You missed my main point. The Nazis, ISIS, and Mohammed are deplorable. They were using force to accomplish goals which are antithetical to virtue and freedom. They are all equally disgusting and worthy of contempt. You attempted to create space between Mohammed and ISIS through comparison to the Nazis and I continue to point to the historical record that there is very little difference.
It would be more interesting if you would go back to your original response and tried to argue for it.
Which is again not something I argued. Don’t put words in my mouth.
You argued that it was well possible that Mohammed and his successors were waging war for different reasons and that the successors were rewriting history. You also stated that early Islam was a fictional invention in many cases by succeeding Muslims and that the Koran is a hodge podge writing of predecessor religions. I asked if you had anything to support this.
You are arguing that what Mohammed wanted and what his successors wanted as it regards to Islam is different. Where? Where is there distinct differences in the Hadith in regards to the Koran? Where is the evidence that supports your claims to this?

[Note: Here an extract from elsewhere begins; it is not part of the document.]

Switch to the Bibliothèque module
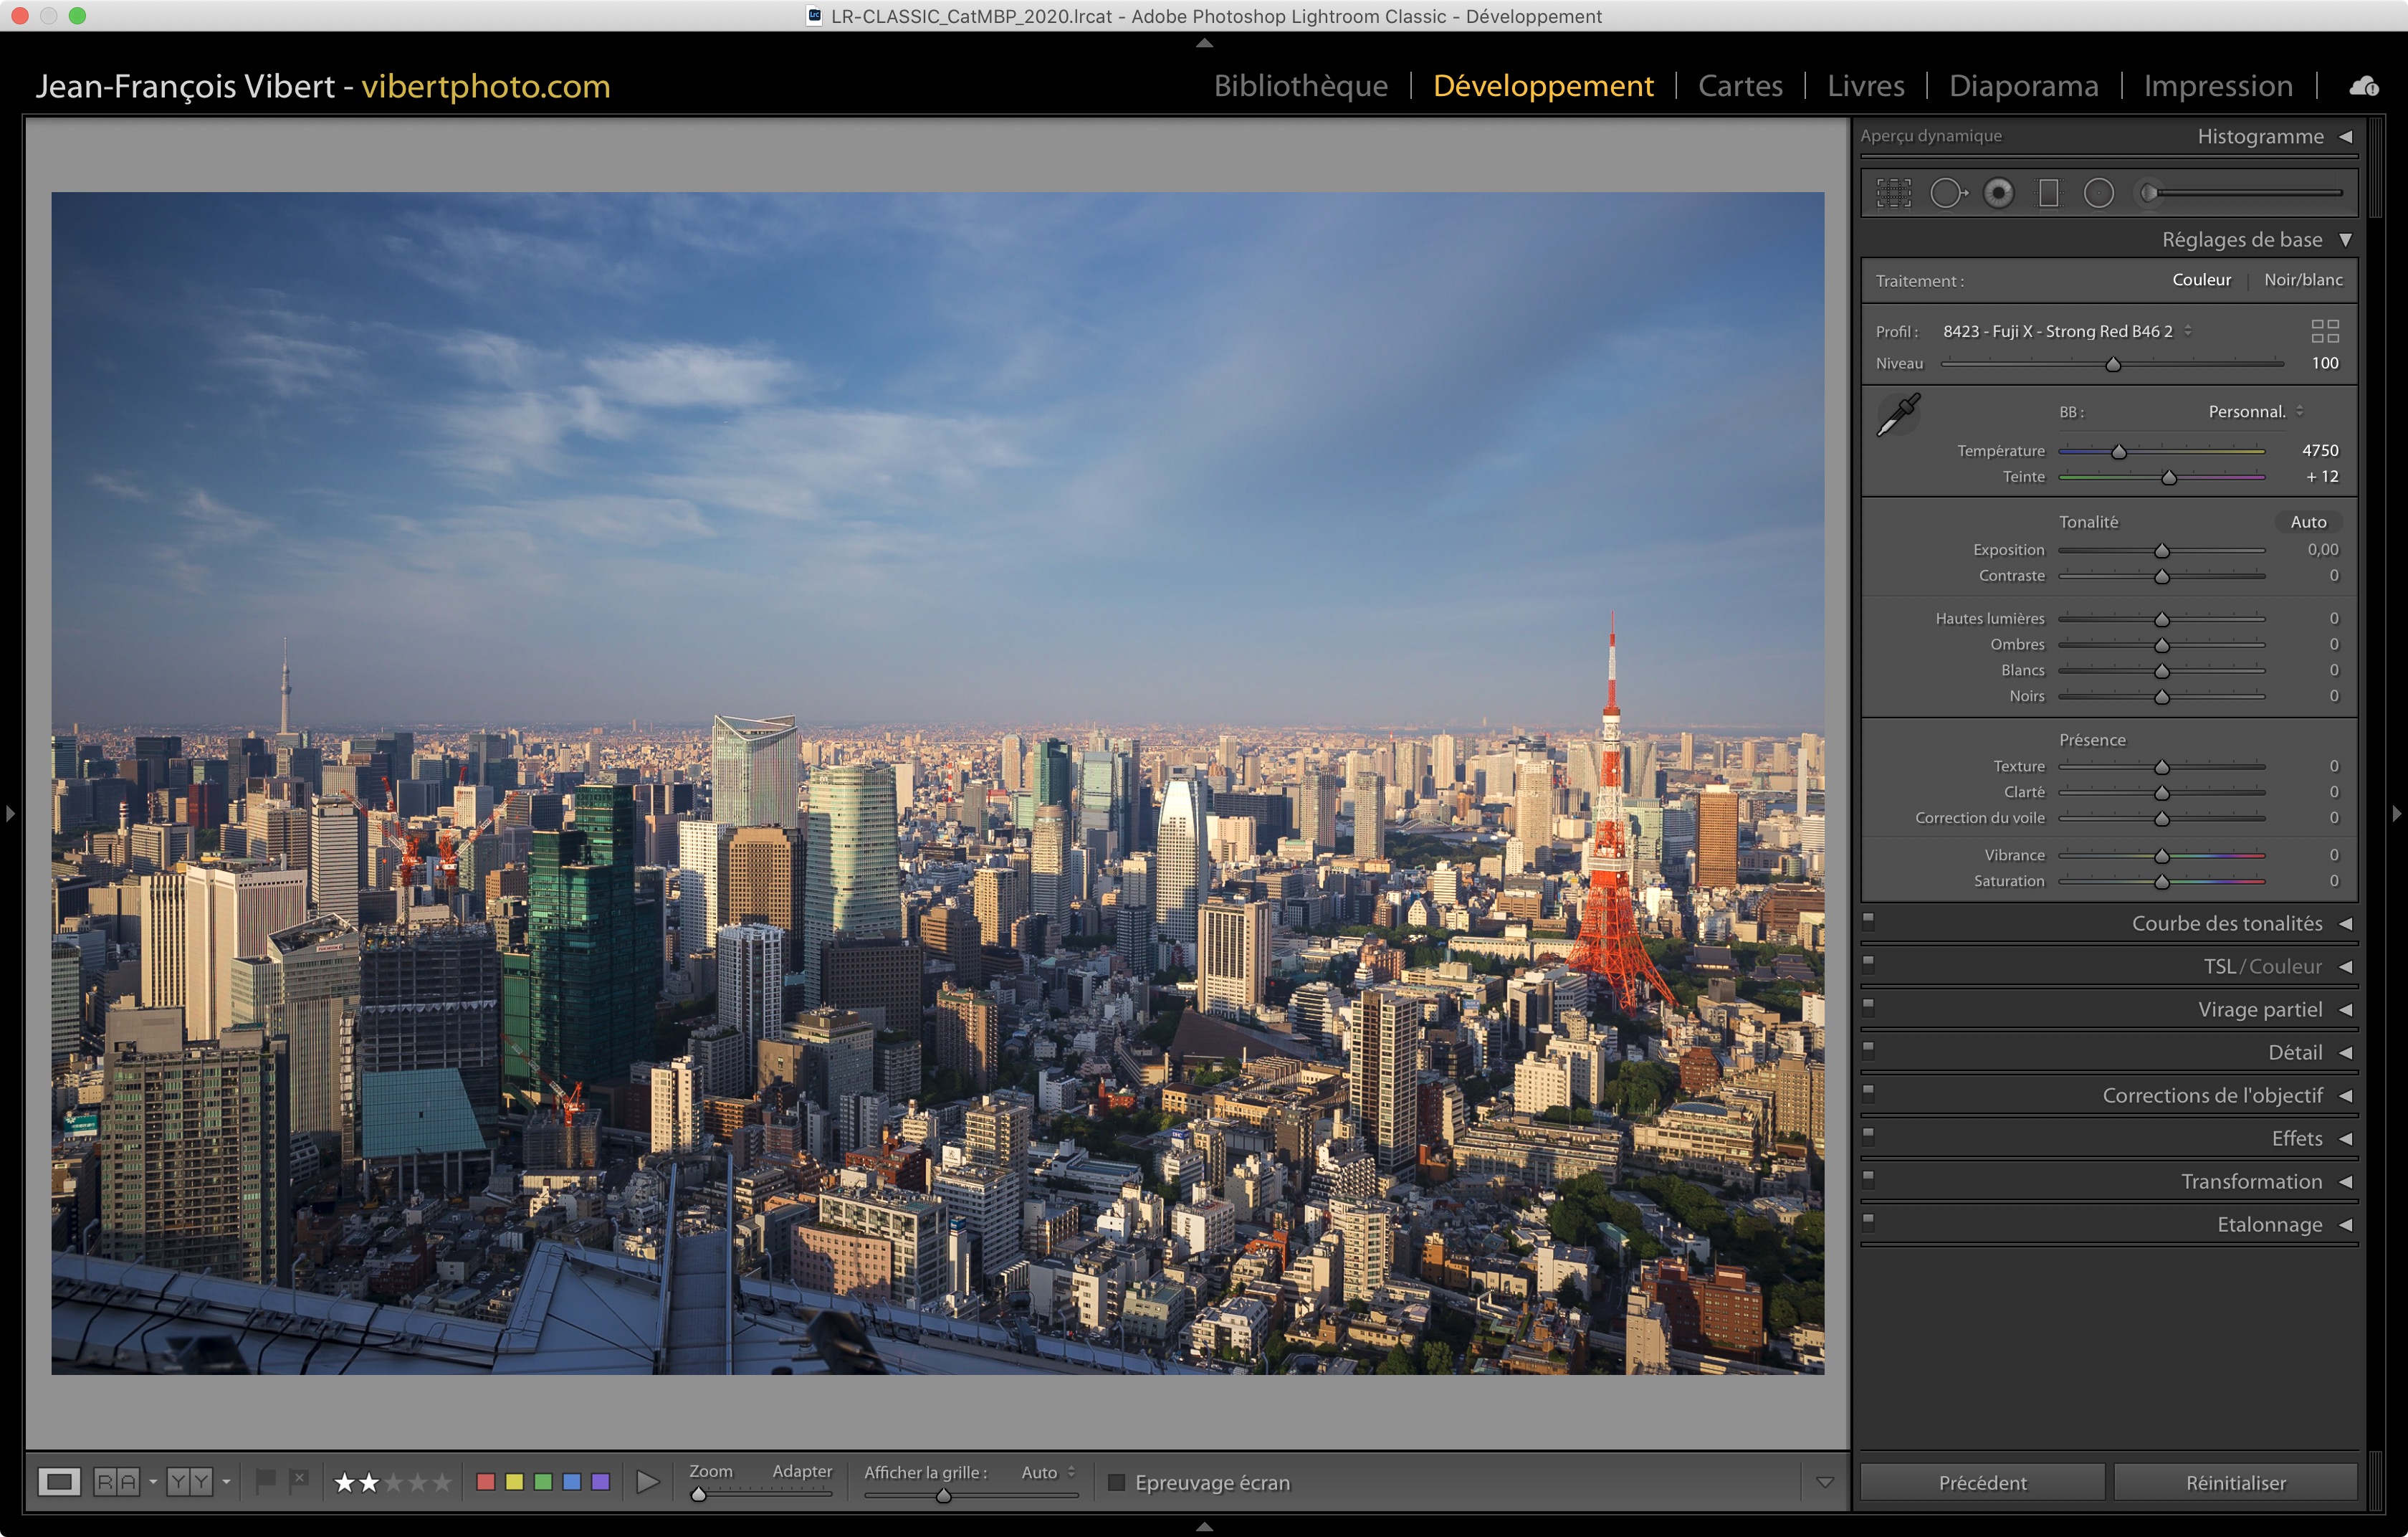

And I pointed you to a link to a historian who could do a much better job in presenting that argument.
So why did the Umayyads behave differently from the Ottomans behave differently from the Mughals?
Or are the differences minor? Iow, would Muslim rulers during the Middle Ages have more in common wrt statecraft and objectives with Benazir Bhutto and Mohammad than they did with Christian rulers of the Middle Ages?